● Task statement: Your answer must be an exact copy of the records, minus any pictures.

● Data for analysis:
• • • •
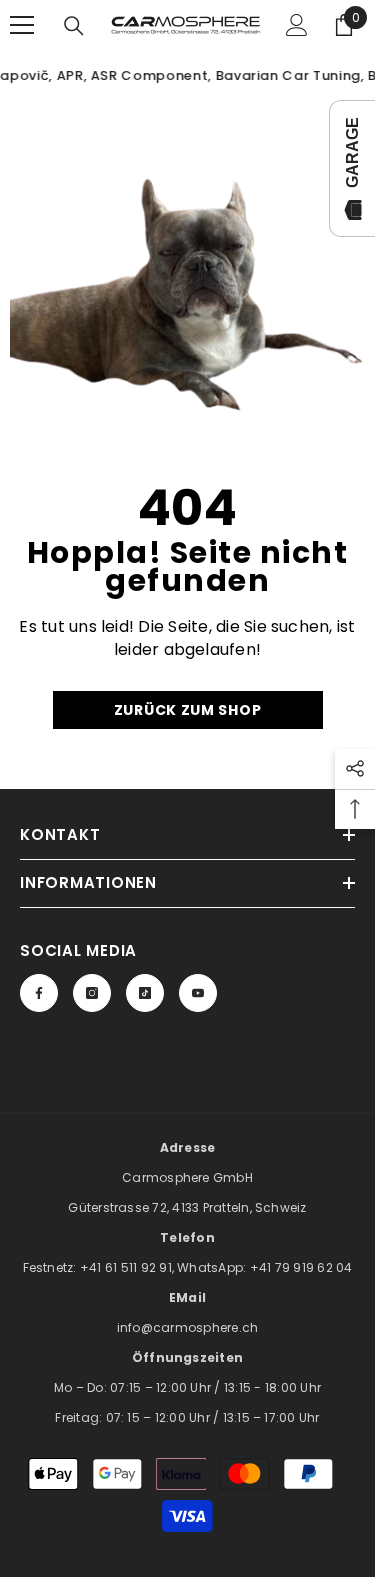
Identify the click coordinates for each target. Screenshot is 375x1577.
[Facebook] (39, 993)
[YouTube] (198, 993)
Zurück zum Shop (188, 710)
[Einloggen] (297, 25)
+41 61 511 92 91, (128, 1267)
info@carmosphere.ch (188, 1327)
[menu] (22, 25)
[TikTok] (145, 993)
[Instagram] (92, 993)
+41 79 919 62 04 (301, 1267)
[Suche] (74, 26)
• • • •
● Solved problem:
Identify the click coordinates for each target. Screenshot is 375x1577.
[Facebook] (39, 993)
[YouTube] (198, 993)
Zurück zum Shop (188, 710)
[Einloggen] (297, 25)
+41 61 511 92 91, (128, 1267)
info@carmosphere.ch (188, 1327)
[menu] (22, 25)
[TikTok] (145, 993)
[Instagram] (92, 993)
+41 79 919 62 04 (301, 1267)
[Suche] (74, 26)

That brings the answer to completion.